Sunday, July 3, 2016

Guest Post: Kaye George on “Why Should a Novelist Write Short Stories?”

Today Kaye George offers a few thoughts on why novelists also frequently write short stories.

Kaye George: “Why Should a Novelist Write Short Stories?”

Not all novelists should, of course. But many do. Ever wonder why?

I know that some big name authors have been asked by their publishers to put out short stories in between the novels, to keep their names before the public, and to remind the readers that they’re out there. Another book is coming! Here’s this little story in the meantime to hold you over.

Sometimes a novelist will want to explore a minor character further. A short story featuring that character is an excellent way to do this. You can give that character center stage and, in writing his or her own story, discover things about them that can be used in a later novel.

Another thing a novelist can explore in a short story is background. Prequels are a good way to let the reader in on the backstory in detail. You can indulge yourself and expand on the life of the main character, and others, by delving into what exactly makes them tick.

It’s fun to put your characters into another setting and see what happens. This is another fun indulgence. They will be out of their element and can show different sides of their personalities to the readers.

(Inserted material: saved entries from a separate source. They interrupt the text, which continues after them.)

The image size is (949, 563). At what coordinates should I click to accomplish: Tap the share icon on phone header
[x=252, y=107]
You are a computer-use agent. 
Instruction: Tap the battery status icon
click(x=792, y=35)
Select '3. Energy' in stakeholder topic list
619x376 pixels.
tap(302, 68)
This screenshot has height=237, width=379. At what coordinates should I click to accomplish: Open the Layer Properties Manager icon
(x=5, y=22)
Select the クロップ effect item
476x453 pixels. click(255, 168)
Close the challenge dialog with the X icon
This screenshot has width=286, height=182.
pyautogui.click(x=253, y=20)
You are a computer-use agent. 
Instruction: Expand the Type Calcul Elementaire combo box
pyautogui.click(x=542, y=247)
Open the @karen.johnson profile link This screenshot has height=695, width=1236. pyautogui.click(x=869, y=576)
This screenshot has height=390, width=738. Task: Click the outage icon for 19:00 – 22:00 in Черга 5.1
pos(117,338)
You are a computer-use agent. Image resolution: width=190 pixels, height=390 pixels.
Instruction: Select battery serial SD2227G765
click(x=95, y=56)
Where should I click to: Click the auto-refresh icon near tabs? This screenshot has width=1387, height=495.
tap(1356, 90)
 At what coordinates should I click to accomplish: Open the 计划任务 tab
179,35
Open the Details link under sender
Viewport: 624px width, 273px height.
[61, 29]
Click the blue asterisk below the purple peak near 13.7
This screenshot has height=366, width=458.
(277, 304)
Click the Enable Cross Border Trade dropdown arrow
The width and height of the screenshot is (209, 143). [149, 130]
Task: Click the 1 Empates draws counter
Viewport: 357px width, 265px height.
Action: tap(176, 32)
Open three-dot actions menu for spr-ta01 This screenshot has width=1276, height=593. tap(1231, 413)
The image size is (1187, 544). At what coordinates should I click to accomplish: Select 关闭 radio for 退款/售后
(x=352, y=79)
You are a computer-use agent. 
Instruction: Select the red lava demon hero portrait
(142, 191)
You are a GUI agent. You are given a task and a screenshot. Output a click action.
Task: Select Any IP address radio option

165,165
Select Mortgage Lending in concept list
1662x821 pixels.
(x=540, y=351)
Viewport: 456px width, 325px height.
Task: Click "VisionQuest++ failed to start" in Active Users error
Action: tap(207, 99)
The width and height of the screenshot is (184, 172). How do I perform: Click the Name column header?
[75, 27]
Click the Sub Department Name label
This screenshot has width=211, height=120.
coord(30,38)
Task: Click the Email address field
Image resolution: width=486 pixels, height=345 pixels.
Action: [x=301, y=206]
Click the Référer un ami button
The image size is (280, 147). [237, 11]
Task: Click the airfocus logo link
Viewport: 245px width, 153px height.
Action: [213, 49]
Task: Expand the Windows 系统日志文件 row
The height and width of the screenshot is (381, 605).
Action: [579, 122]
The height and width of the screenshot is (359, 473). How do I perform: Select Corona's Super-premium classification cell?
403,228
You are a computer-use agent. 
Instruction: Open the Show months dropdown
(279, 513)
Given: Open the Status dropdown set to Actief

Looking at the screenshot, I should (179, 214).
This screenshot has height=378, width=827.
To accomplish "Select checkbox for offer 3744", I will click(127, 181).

It’s also very fun to go together with another writer or writers and put your characters into adventures together. This is a way to promote your own work to a wider audience since the readers will consist of the fans of all the writers.

You can even age your character and look into the future. You can use a time period that you don’t expect your series to get into, to see what the main character will be like in their twilight years.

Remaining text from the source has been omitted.